Hope you're feelinig better though!

Tiffany


----------



## Old Gold Mum2001 (Feb 25, 2007)

Sorry to hear you're not feeling well  hope it passes asap!

LOL, clothes thief sounds like MaeMae, glad they didn't destroy anything 

Thought they were helping by having everything accessible, lol


----------



## Merlins mom (Jun 20, 2007)

Sorry you feel so bad! That really sucks! But I was giggling my ass off reading your post!!! Glad nothing was destroyed though.


----------



## Lisa_and_Willow. (Dec 18, 2007)

I am feeling much better today thanks. And Jen, yes I slept through it all!!


----------



## Jersey's Mom (Nov 25, 2007)

I'm glad to hear you're feeling better today.
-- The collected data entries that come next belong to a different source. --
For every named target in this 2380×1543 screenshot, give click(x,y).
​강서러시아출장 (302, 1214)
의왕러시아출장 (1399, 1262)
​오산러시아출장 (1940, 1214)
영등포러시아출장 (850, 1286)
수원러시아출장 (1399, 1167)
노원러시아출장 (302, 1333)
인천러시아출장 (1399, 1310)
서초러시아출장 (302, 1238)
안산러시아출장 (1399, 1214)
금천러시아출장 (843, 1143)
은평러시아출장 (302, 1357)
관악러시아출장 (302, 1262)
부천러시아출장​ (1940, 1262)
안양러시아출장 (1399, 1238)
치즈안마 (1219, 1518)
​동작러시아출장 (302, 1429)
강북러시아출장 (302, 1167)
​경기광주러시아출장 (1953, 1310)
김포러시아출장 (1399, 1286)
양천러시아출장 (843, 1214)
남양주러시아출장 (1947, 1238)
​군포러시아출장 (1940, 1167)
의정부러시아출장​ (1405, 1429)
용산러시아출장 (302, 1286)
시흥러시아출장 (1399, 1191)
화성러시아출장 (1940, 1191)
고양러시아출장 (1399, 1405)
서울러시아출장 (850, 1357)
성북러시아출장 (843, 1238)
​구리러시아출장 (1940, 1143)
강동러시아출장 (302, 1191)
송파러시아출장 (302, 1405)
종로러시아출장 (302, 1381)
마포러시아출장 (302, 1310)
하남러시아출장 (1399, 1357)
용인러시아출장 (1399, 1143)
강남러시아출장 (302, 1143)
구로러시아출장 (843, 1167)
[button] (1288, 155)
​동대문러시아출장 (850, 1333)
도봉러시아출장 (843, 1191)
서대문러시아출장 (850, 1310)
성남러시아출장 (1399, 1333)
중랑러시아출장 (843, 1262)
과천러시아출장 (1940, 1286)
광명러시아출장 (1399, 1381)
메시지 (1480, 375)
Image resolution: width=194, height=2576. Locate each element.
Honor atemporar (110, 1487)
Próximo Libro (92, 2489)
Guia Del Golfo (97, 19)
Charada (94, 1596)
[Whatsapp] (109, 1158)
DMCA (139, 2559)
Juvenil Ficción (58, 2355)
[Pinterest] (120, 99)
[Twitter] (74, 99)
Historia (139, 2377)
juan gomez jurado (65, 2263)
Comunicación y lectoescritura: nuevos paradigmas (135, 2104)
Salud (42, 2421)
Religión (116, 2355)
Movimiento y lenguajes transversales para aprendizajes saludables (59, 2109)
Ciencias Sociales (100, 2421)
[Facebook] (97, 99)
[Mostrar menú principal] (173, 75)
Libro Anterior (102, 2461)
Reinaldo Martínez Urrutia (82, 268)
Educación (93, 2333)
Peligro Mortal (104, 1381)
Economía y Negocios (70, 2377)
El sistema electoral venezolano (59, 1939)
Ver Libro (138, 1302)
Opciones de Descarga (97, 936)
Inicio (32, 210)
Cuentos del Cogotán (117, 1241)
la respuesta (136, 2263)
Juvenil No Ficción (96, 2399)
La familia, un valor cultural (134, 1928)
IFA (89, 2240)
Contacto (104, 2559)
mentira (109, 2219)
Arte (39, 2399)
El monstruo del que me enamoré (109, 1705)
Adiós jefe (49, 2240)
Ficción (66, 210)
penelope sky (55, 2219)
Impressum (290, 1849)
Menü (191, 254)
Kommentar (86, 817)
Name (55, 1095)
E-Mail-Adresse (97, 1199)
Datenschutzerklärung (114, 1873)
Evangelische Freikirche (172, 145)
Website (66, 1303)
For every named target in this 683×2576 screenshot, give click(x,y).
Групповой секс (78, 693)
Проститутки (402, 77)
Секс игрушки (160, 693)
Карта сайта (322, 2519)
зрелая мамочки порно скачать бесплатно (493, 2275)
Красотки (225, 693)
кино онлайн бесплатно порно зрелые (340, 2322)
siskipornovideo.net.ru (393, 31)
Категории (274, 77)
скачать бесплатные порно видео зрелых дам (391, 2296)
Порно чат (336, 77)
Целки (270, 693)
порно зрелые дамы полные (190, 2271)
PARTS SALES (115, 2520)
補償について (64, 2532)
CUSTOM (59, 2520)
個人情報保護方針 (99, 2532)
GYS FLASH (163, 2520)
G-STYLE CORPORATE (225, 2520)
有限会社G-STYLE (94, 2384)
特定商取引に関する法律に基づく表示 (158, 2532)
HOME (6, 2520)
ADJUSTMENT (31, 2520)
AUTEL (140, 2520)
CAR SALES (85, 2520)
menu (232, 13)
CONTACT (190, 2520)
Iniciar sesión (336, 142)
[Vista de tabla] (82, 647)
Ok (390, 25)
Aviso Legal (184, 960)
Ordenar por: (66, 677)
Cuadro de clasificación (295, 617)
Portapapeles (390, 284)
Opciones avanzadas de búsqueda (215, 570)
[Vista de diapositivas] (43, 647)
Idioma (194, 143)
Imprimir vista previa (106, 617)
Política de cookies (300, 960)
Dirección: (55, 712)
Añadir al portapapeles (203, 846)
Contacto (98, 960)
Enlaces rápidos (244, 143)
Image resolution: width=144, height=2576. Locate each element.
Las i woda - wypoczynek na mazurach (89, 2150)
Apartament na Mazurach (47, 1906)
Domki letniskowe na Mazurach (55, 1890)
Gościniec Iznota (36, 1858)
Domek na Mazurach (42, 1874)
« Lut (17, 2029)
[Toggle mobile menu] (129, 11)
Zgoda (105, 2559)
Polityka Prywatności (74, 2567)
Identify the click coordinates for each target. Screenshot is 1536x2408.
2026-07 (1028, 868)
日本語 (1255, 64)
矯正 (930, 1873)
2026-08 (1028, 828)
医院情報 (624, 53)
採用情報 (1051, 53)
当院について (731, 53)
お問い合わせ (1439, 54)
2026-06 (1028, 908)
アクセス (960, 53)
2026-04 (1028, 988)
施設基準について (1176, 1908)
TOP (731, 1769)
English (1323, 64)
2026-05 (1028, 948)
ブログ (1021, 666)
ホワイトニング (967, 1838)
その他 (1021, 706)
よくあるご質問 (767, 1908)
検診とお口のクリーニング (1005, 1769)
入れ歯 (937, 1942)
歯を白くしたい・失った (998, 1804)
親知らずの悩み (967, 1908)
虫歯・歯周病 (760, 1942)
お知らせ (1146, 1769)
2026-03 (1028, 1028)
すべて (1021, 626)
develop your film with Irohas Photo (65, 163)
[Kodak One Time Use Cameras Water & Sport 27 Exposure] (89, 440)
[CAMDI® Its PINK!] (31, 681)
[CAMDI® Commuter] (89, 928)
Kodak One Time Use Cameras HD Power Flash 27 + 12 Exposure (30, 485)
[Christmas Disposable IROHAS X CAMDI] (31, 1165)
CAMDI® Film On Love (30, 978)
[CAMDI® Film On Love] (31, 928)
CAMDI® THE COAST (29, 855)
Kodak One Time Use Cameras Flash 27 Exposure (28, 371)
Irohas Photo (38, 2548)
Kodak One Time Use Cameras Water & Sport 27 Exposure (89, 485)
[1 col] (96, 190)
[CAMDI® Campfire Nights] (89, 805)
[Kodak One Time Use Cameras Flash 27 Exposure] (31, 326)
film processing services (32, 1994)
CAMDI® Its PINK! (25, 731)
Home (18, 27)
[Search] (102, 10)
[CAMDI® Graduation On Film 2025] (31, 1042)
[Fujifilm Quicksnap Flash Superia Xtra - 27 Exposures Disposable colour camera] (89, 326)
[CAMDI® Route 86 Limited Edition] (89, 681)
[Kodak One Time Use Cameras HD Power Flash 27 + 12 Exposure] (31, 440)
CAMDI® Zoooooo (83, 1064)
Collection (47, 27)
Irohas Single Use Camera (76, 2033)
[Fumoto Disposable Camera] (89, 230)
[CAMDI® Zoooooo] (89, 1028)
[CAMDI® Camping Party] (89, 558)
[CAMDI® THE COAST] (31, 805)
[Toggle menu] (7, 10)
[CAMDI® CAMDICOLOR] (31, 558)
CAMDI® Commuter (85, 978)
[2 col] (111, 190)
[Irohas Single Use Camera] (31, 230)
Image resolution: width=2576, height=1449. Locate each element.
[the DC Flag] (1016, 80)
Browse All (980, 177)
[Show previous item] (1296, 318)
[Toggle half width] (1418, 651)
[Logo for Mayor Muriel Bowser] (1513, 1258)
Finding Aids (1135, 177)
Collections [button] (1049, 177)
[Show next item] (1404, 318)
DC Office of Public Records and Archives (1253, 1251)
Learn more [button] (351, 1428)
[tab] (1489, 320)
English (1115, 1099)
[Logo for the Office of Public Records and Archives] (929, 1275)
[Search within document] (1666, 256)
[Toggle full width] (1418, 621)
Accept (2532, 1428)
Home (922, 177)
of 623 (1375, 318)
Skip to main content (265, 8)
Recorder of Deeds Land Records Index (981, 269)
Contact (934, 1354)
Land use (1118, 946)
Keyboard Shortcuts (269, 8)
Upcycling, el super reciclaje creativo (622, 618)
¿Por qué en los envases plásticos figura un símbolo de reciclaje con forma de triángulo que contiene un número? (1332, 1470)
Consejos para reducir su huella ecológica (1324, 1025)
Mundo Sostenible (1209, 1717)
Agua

That's just too funny... I can't even imagine your surprise when you woke up!! Jersey has that same habit of bringing all his toys into whatever room he's in. Good luck with those two... sleep with one eye open! LOL

Julie and Jersey


----------



## Dogrunner (Feb 24, 2008)

Glad you're feeling better! Berr always brings me toys when I'm sick too.


----------



## Abbydabbydo (Jan 31, 2007)

I'm glad you are feeling better! They were just entertaining themselves so they didn't wake you?


----------



## twinny41 (Feb 13, 2008)

Also glad you are feeling better. I have to say i am quite impressed that the rascals only moved stuff and didn't damage anything. In fact I am very impressed. Once when I was asleep Meg took all the stuffing out of my sofa!


----------



## BeauShel (May 20, 2007)

Glad that you are feeling better and I bet Willow was trying to make you feel better by bringing all the toys to you and diesel got the rug to try and cover you up to keep you warm. At least nothing was destroyed.


----------



## norabrown (Jul 20, 2007)

I'm so sorry you were so sick!!!! But honestly, Willow is too innocent looking to have done any of the things you suggest. And Diesel is too sweet. You must be so sick that you hullucintated it all.


----------



## savannah (Feb 25, 2008)

That is too funny, dogs are just like kids. Every weekend morning my hubby gets up with the dogs & when I come out it looks like I had 20 kids in their with all the toys everywhere and I only have 3 dogs & no kids. Glad to hear you are feeling better.


----------



## SillyTilly (Jan 22, 2008)

I'm glad you're feeling better. But wasn't it very considerate of the furkids to keep themselves entertained?


----------



## videochicke (Dec 29, 2007)

How considerate of Willow to lay out your clothes for you like that! It is hard to get up and dressed when you are sick. What thoughtful dogs!


----------